(Items stored from a collection)
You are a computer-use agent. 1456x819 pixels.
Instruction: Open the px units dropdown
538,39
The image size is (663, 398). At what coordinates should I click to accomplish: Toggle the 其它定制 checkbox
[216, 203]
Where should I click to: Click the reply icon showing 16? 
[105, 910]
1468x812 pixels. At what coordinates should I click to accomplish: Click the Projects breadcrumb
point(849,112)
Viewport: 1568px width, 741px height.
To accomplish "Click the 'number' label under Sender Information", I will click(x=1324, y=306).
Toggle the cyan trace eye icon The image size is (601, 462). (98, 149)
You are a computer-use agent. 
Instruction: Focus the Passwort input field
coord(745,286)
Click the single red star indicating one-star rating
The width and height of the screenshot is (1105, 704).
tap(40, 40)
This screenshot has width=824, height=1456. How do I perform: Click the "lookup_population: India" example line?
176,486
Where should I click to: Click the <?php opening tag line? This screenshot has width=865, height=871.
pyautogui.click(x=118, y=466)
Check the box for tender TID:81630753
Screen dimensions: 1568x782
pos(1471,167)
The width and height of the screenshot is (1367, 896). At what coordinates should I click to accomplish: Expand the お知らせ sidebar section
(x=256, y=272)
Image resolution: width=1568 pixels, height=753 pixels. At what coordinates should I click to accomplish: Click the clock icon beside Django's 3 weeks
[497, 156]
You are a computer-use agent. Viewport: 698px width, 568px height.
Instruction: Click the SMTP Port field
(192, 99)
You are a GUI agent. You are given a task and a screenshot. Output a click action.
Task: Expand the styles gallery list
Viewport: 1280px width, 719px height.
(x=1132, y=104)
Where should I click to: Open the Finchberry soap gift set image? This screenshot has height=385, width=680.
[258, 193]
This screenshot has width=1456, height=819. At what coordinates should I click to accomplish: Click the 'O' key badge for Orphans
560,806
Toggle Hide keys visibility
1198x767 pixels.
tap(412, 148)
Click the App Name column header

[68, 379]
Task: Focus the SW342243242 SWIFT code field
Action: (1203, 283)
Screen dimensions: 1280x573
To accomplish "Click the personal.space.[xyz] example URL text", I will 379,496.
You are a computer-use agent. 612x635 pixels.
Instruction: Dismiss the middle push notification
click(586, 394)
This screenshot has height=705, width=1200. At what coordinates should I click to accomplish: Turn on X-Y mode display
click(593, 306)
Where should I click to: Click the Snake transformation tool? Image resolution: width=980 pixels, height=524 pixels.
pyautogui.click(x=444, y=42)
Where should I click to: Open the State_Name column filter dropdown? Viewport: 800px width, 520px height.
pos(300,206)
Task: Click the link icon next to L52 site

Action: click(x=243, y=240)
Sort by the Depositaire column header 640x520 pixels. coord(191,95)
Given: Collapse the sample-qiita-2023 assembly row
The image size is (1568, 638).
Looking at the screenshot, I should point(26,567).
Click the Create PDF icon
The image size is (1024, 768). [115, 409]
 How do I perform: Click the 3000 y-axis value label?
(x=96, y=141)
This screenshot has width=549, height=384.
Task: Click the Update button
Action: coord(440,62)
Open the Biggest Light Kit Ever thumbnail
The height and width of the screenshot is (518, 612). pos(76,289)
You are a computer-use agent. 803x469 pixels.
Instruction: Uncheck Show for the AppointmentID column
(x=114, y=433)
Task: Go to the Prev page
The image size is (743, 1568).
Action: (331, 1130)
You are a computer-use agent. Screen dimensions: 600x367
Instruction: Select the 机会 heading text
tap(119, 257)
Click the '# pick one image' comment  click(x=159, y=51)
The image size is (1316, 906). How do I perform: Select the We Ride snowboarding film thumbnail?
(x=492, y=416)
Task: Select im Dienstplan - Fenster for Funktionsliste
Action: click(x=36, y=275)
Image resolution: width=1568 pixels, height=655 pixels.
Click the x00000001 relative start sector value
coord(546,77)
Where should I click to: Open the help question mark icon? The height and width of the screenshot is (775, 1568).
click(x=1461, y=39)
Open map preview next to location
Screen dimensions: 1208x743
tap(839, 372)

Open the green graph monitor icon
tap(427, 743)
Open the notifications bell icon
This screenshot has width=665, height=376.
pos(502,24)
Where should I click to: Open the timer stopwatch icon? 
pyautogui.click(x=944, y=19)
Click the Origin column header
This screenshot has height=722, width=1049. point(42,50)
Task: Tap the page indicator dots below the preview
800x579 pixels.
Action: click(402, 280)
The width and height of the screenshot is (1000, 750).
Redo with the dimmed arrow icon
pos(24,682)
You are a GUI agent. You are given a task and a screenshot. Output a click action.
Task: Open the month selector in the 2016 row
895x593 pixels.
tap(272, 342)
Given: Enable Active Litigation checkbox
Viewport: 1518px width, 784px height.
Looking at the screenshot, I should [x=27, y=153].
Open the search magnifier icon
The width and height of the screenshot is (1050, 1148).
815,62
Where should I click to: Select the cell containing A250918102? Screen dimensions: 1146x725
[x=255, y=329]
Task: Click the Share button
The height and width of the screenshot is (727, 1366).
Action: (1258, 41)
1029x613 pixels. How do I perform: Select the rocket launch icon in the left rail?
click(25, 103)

→ **What the exercise asks**
Reproduce every one of the lines above word for word, with nothing changed.

→ **Written response**
You are a computer-use agent. 1456x819 pixels.
Instruction: Open the px units dropdown
538,39
The image size is (663, 398). At what coordinates should I click to accomplish: Toggle the 其它定制 checkbox
[216, 203]
Where should I click to: Click the reply icon showing 16? 
[105, 910]
1468x812 pixels. At what coordinates should I click to accomplish: Click the Projects breadcrumb
point(849,112)
Viewport: 1568px width, 741px height.
To accomplish "Click the 'number' label under Sender Information", I will click(x=1324, y=306).
Toggle the cyan trace eye icon The image size is (601, 462). (98, 149)
You are a computer-use agent. 
Instruction: Focus the Passwort input field
coord(745,286)
Click the single red star indicating one-star rating
The width and height of the screenshot is (1105, 704).
tap(40, 40)
This screenshot has width=824, height=1456. How do I perform: Click the "lookup_population: India" example line?
176,486
Where should I click to: Click the <?php opening tag line? This screenshot has width=865, height=871.
pyautogui.click(x=118, y=466)
Check the box for tender TID:81630753
Screen dimensions: 1568x782
pos(1471,167)
The width and height of the screenshot is (1367, 896). At what coordinates should I click to accomplish: Expand the お知らせ sidebar section
(x=256, y=272)
Image resolution: width=1568 pixels, height=753 pixels. At what coordinates should I click to accomplish: Click the clock icon beside Django's 3 weeks
[497, 156]
You are a computer-use agent. Viewport: 698px width, 568px height.
Instruction: Click the SMTP Port field
(192, 99)
You are a GUI agent. You are given a task and a screenshot. Output a click action.
Task: Expand the styles gallery list
Viewport: 1280px width, 719px height.
(x=1132, y=104)
Where should I click to: Open the Finchberry soap gift set image? This screenshot has height=385, width=680.
[258, 193]
This screenshot has width=1456, height=819. At what coordinates should I click to accomplish: Click the 'O' key badge for Orphans
560,806
Toggle Hide keys visibility
1198x767 pixels.
tap(412, 148)
Click the App Name column header

[68, 379]
Task: Focus the SW342243242 SWIFT code field
Action: (1203, 283)
Screen dimensions: 1280x573
To accomplish "Click the personal.space.[xyz] example URL text", I will 379,496.
You are a computer-use agent. 612x635 pixels.
Instruction: Dismiss the middle push notification
click(586, 394)
This screenshot has height=705, width=1200. At what coordinates should I click to accomplish: Turn on X-Y mode display
click(593, 306)
Where should I click to: Click the Snake transformation tool? Image resolution: width=980 pixels, height=524 pixels.
pyautogui.click(x=444, y=42)
Where should I click to: Open the State_Name column filter dropdown? Viewport: 800px width, 520px height.
pos(300,206)
Task: Click the link icon next to L52 site

Action: click(x=243, y=240)
Sort by the Depositaire column header 640x520 pixels. coord(191,95)
Given: Collapse the sample-qiita-2023 assembly row
The image size is (1568, 638).
Looking at the screenshot, I should point(26,567).
Click the Create PDF icon
The image size is (1024, 768). [115, 409]
 How do I perform: Click the 3000 y-axis value label?
(x=96, y=141)
This screenshot has width=549, height=384.
Task: Click the Update button
Action: coord(440,62)
Open the Biggest Light Kit Ever thumbnail
The height and width of the screenshot is (518, 612). pos(76,289)
You are a computer-use agent. 803x469 pixels.
Instruction: Uncheck Show for the AppointmentID column
(x=114, y=433)
Task: Go to the Prev page
The image size is (743, 1568).
Action: (331, 1130)
You are a computer-use agent. Screen dimensions: 600x367
Instruction: Select the 机会 heading text
tap(119, 257)
Click the '# pick one image' comment  click(x=159, y=51)
The image size is (1316, 906). How do I perform: Select the We Ride snowboarding film thumbnail?
(x=492, y=416)
Task: Select im Dienstplan - Fenster for Funktionsliste
Action: click(x=36, y=275)
Image resolution: width=1568 pixels, height=655 pixels.
Click the x00000001 relative start sector value
coord(546,77)
Where should I click to: Open the help question mark icon? The height and width of the screenshot is (775, 1568).
click(x=1461, y=39)
Open map preview next to location
Screen dimensions: 1208x743
tap(839, 372)

Open the green graph monitor icon
tap(427, 743)
Open the notifications bell icon
This screenshot has width=665, height=376.
pos(502,24)
Where should I click to: Open the timer stopwatch icon? 
pyautogui.click(x=944, y=19)
Click the Origin column header
This screenshot has height=722, width=1049. point(42,50)
Task: Tap the page indicator dots below the preview
800x579 pixels.
Action: click(402, 280)
The width and height of the screenshot is (1000, 750).
Redo with the dimmed arrow icon
pos(24,682)
You are a GUI agent. You are given a task and a screenshot. Output a click action.
Task: Open the month selector in the 2016 row
895x593 pixels.
tap(272, 342)
Given: Enable Active Litigation checkbox
Viewport: 1518px width, 784px height.
Looking at the screenshot, I should [x=27, y=153].
Open the search magnifier icon
The width and height of the screenshot is (1050, 1148).
815,62
Where should I click to: Select the cell containing A250918102? Screen dimensions: 1146x725
[x=255, y=329]
Task: Click the Share button
The height and width of the screenshot is (727, 1366).
Action: (1258, 41)
1029x613 pixels. How do I perform: Select the rocket launch icon in the left rail?
click(25, 103)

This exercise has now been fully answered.